Recent research has found a strong link between diabetes and sarcopenia, otherwise known as accelerated age-related muscle loss. The study also found that people with diabetes have three times the risk for sarcopenia compared to those without diabetes.
Sarcopenia in older adults is associated with an increased risk of falls, frailty, and mortality. As people with diabetes live longer – more than a quarter of Americans 65 or older have diabetes – this complication is increasingly on clinicians’ radars.
If you live with diabetes, it should be on your radar, too, said Dr. Betul Hatipoglu, assistant professor and director of the Case Center for Diabetes, Obesity, and Metabolism at Case Western Reserve University in Ohio.
“Sarcopenia is more common in older individuals who are at risk for muscle loss naturally. However, even younger people with diabetes could suffer from this side effect if not well-managed for a long time,” Hatipoglu said.
Here’s what you should know about muscle loss and diabetes.
What is sarcopenia?
Everyone experiences some loss of muscle mass and function with age. Beginning in your 30s, muscle mass naturally decreases roughly 3-8% per decade. By age 60, the rate of loss is even higher.
While some muscle loss is expected, sarcopenia is an unusually fast rate of loss. Sarcopenia involves a loss of muscle mass, as well as reduced function and strength of the muscles.
As muscle mass decreases, fat mass increases, which increases the risk of insulin resistance.

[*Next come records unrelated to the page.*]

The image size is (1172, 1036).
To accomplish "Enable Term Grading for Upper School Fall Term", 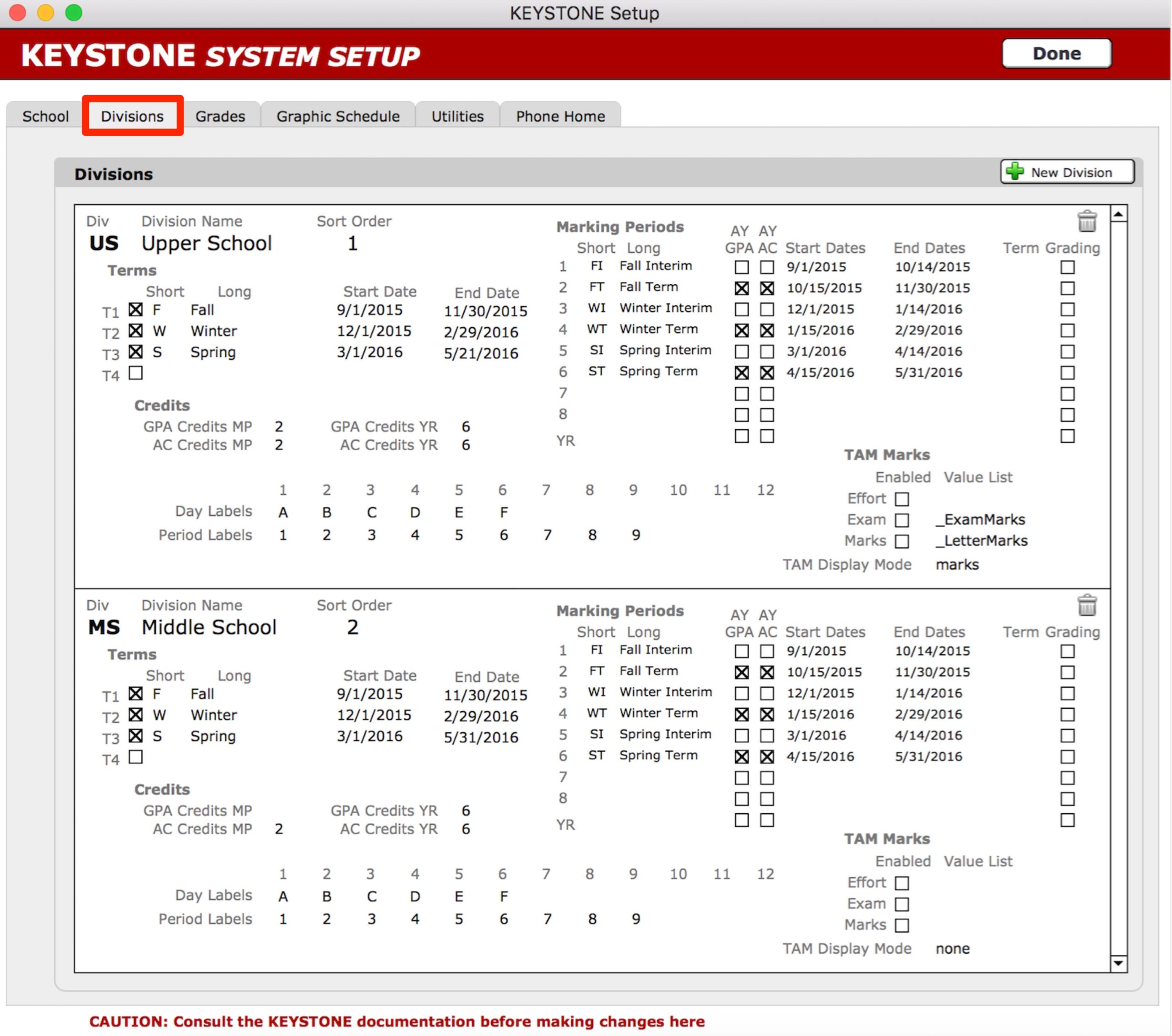I will 1067,288.
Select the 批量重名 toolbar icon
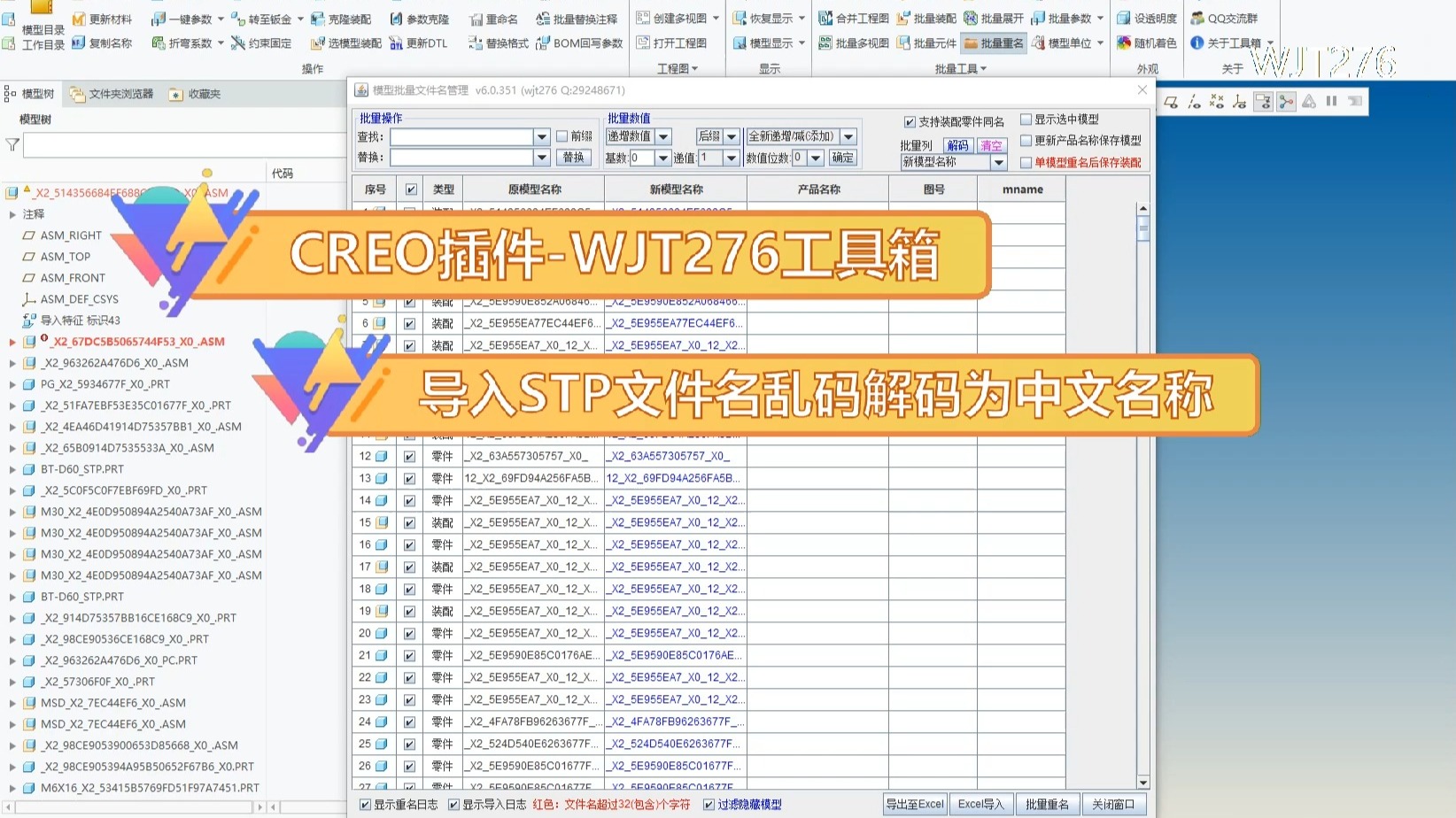This screenshot has width=1456, height=818. [993, 42]
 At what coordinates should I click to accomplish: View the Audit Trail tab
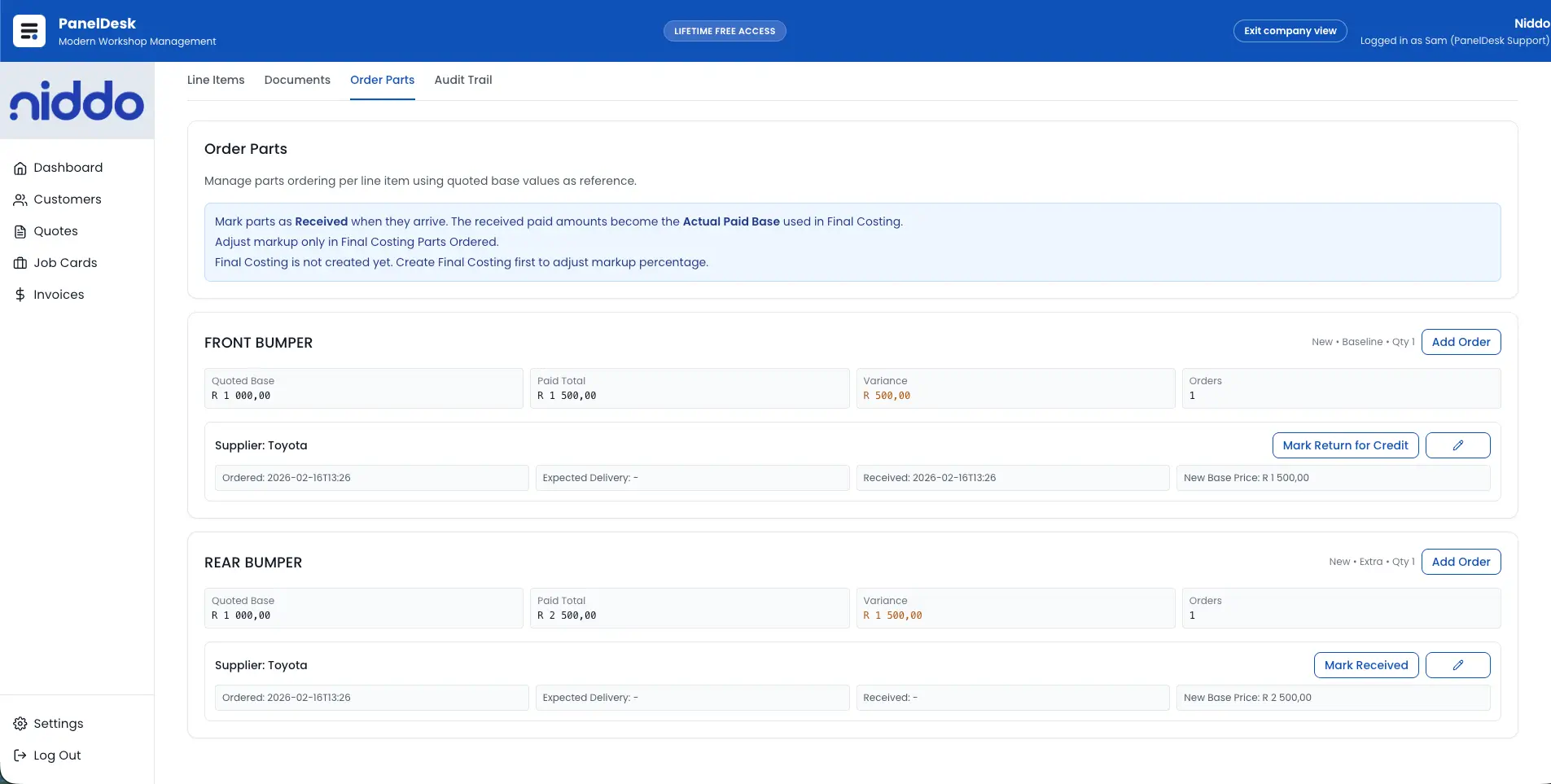462,80
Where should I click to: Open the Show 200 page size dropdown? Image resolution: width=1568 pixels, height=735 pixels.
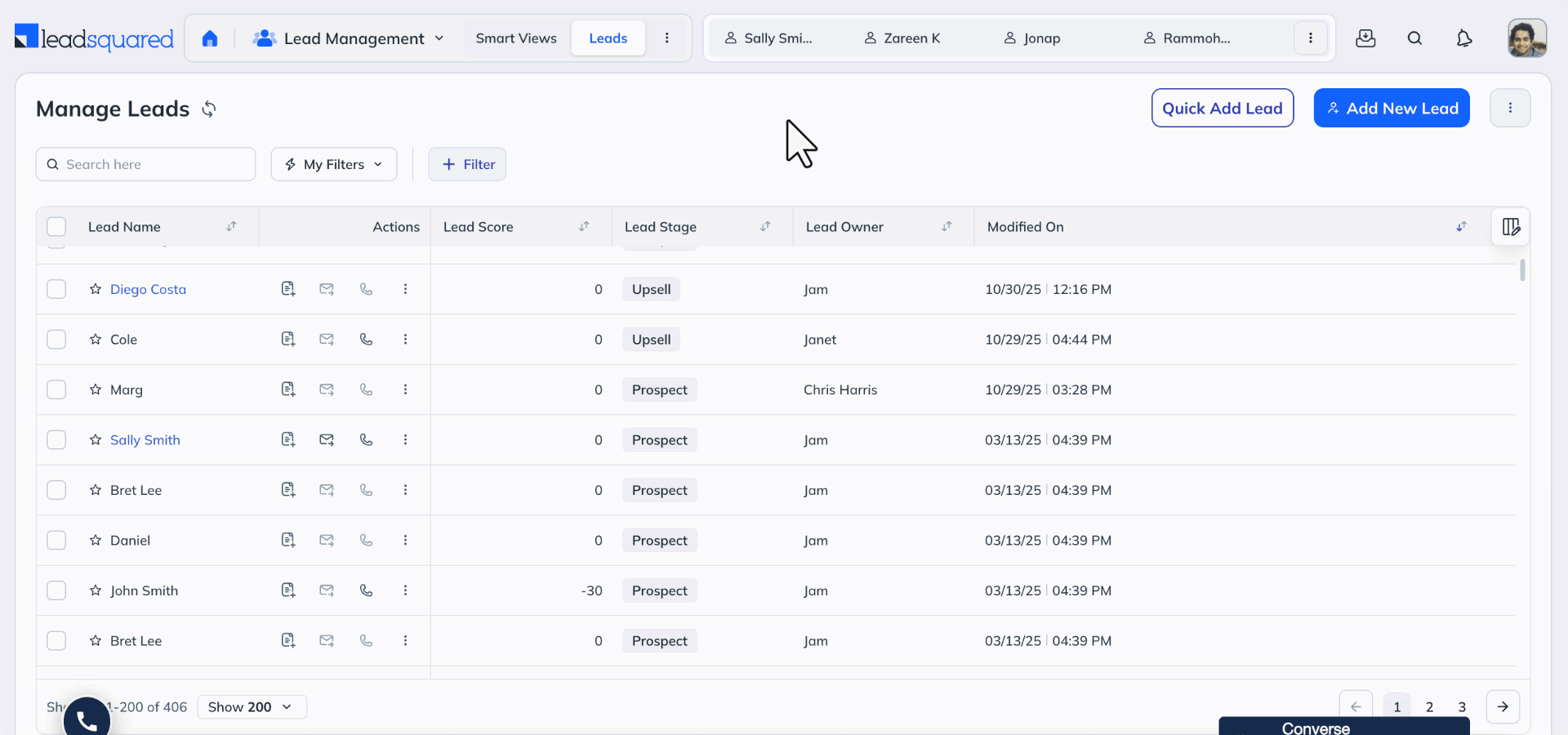point(251,707)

Diabetes and muscle loss seem to be a two-way street; not only does the condition seem to lead to muscle loss, but muscle loss itself can also lead to diabetes.
Sarcopenia can make diabetes harder to manage, in addition to other negative effects like joint stiffness and decreased bone density. This can lead to a snowball effect where sarcopenia combined with diabetes speeds up overall health decline as you age.
Of course, you don’t need diabetes to experience overall health decline. Obesity plus sarcopenia can also contribute to negative impacts on health as you age.
The link between diabetes and sarcopenia
While the relationship between diabetes and muscle loss is well documented, there are still some open questions about the mechanism behind it.
“We know that for any insulin deficiency, such as type 1 diabetes or advanced type 2, the body cannot use sugar for energy and starts using fat and protein as alternative sources. Muscle loss occurs due to muscle being consumed as a source of energy,” Hatipoglu said.
“However, muscle loss is now also acknowledged even in people with type 2 diabetes without total insulin deficiency, and the explanation of why is not clear in those cases.”
There are theories, however. Many things related to diabetes likely increase the rate of muscle loss. For example, increased inflammation caused by diabetes may play a role.
Decreased insulin activity may also decrease the ability for your body to build muscle. One of the key things insulin does is help move proteins from your blood into skeletal muscle. With decreased insulin sensitivity, the process of protein synthesis is less effective. That means over time, your body can’t build muscle faster than it’s being lost.
Sarcopenia is also tied to metabolic syndrome, which the majority of people with type 2 diabetes have. Other diabetes complications, such as painful neuropathy, may make it harder to participate in physical activities (like weight lifting, for example) that protect against muscle loss.
What you can do to keep muscles strong
If you live with diabetes, the best thing you can do for your muscles is manage your blood sugar as best as you can, Hatipoglu said.
While there aren’t many studies linking glucose control to increased muscle mass, based on what we know about the possible mechanisms, improved blood sugar levels can likely help keep your muscles strong.
The next best thing you can do for your muscles is use them. Incorporate strength or resistance training into your routine. The increased risk for muscle loss among those with diabetes makes this aspect of exercise even more important.
Resistance training has long been known to help improve blood glucose control, in addition to helping your muscles stay strong and functional. That makes it a key to stopping the vicious cycle.
This doesn’t have to mean you need to be a CrossFit athlete or bodybuilder. Depending on your age, mobility, and whether you are already experiencing muscle loss, you may want to engage the help of a physical therapist or certified trainer who can work with you (and your doctor) to develop a plan that works for you.
“We recommend supervised weight training,” Hatipoglu said. “Having a coach in the process can help you stay motivated.”